Surratt, it seemed, would spend his eligibility on the scout team—or injured list—earning his degree and moving on with his life, wondering what might have been.

Apparently, conventional wisdom hit the transfer portal, though, because a year later, both moves have succeeded beyond anyone’s most optimistic projections. That’s why Mack Brown and Chazz Surratt are the North State Journal’s co-Comebacks of the Year for 2019.

Brown’s transformation in Chapel Hill has been so complete that the dark ages of Fedora’s final season now seem more distant than Brown’s previous coaching stops. Despite not coaching since 2013, Brown stepped right in, leading a two-week recruiting push that brought in a strong class of freshmen, led by former Florida State commit Sam Howell. Howell quickly won the starting quarterback job for the Tar Heels and developed into a future Heisman candidate.

Brown then worked with boosters and administration to lead extensive renovations of Kenan Stadium, including new locker rooms, weight room, a player lounge and an artificial turf field.

The Tar Heels’ six wins in Mack Brown’s first year back in Chapel Hill were more than the combined five they had in Larry Fedora’s final two seasons at North Carolina. (Keith Srakocic / AP Photo)

Fans quickly jumped on board, selling out every home game for the 2019 season, and on the field, the Heels were better than expected and always exciting. They opened the season with back-to-back fourth quarter comebacks to upset South Carolina and Miami. The Heels nearly knocked off Clemson, losing by one when Brown chose to go for a game-winning 2-point conversion instead of kicking to send it to overtime.

Carolina won its final two games to finish the regular season 6-6 and earn its first bowl bid since 2016.

A big on-field reason for Brown and the Tar Heels’ success was the team’s new star at linebacker. Surratt made first-team All-ACC at linebacker, getting more votes than Miami’s Shaq Quarterman. He was UNC’s first first-team linebacker since 2012, leading the ACC in tackles, with 110 — dishing out more hits in one year than he absorbed in two at quarterback, when he was tackled 89 times. His six sacks were 11th in the league, and his 13.5 tackles for loss seventh.

Surratt’s accomplishments on defense are even more impressive considering his attention was pulled in a different direction for part of the season. With one backup quarterback — Cade Fortin — choosing to transfer right before the start of the season and another — Jace Ruder — out with an injury, the Tar Heels were down to walk-on freshman Vincent Amendola as the only quarterback behind Howell.

Brown joked that the team was so thin at quarterback, he discussed the possibility of moving Surratt back to his old position. A week later, Surratt was taking snaps under center.

“We just have him around for short-yardage and goal-line because he is big and he is strong and he can do those things, so if our guys get banged up then he can step in and do that,” Brown said.

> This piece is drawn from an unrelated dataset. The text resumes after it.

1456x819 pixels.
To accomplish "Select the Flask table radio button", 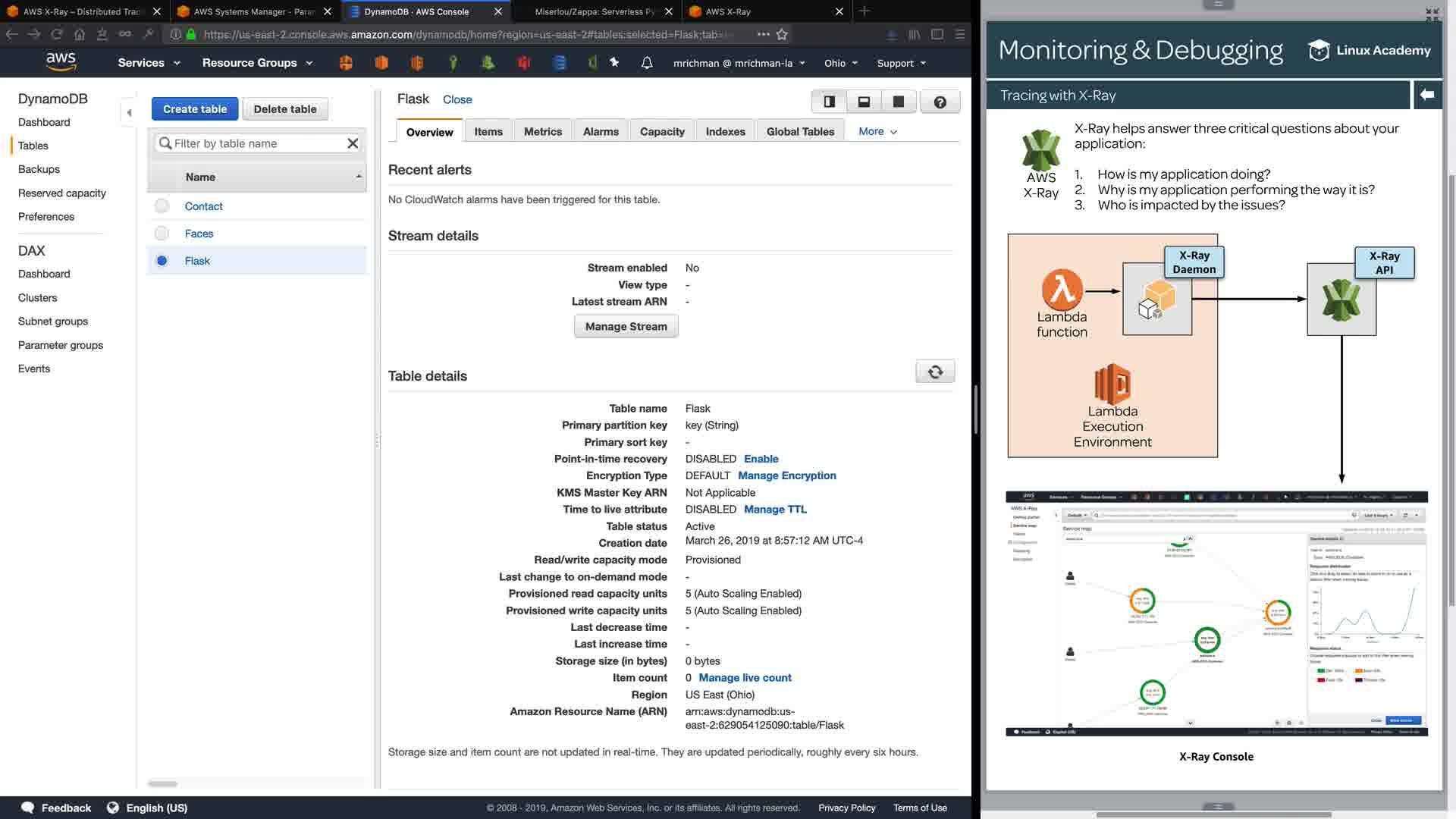I will point(162,261).
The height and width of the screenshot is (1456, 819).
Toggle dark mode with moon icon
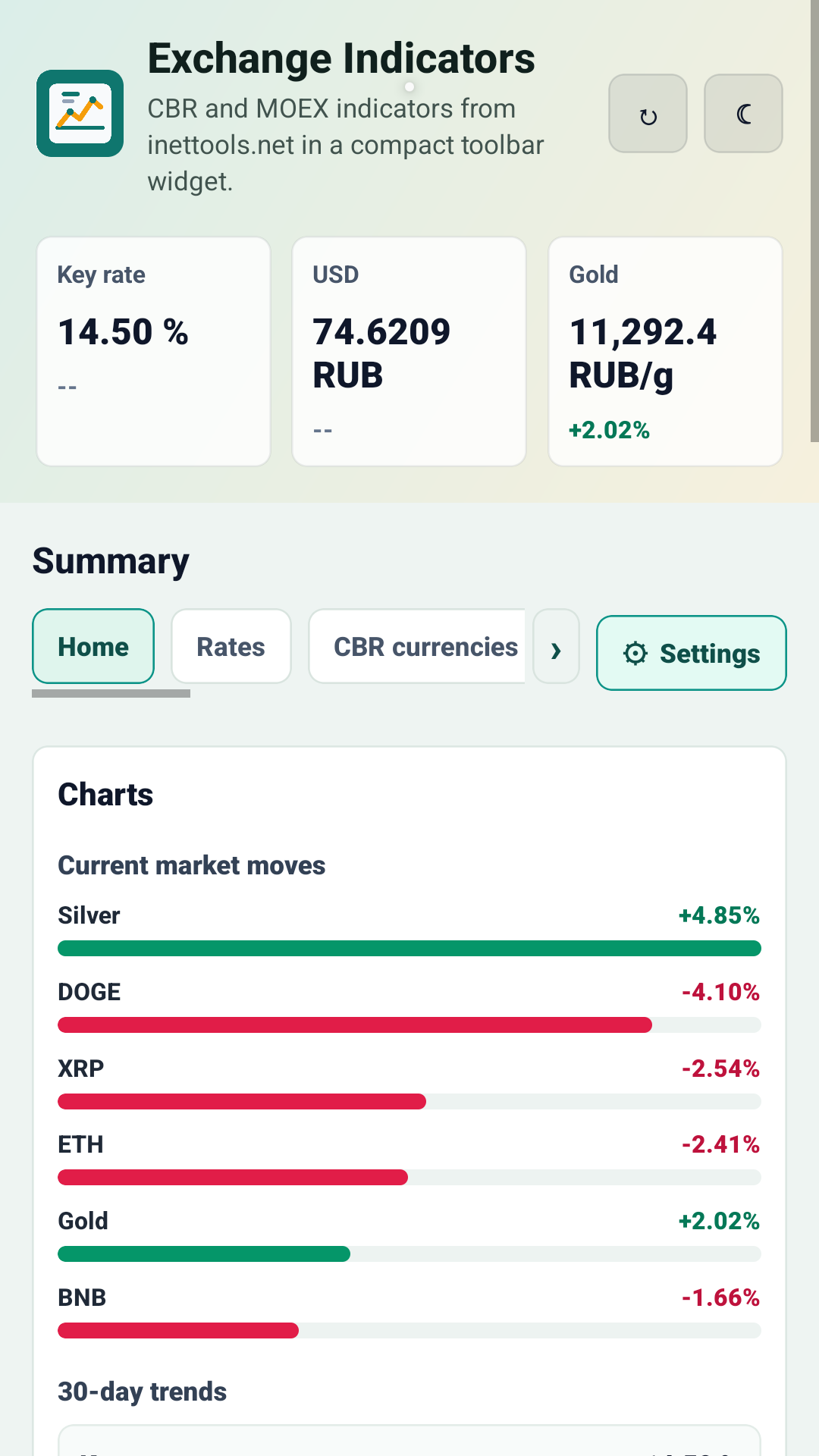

He was never needed or, perhaps, was deemed too valuable on the other side of the ball that it wasn’t worth the injury risk.

It’s a script that Disney would have rejected as being unrealistic, but the old, retired coach and the brittle quarterback have helped lead the one-year turnaround in Chapel Hill.

“Last spring, we were selling hope,” Brown said.

This year, after seeing conventional wisdom turned on its head, people will be more likely to buy in.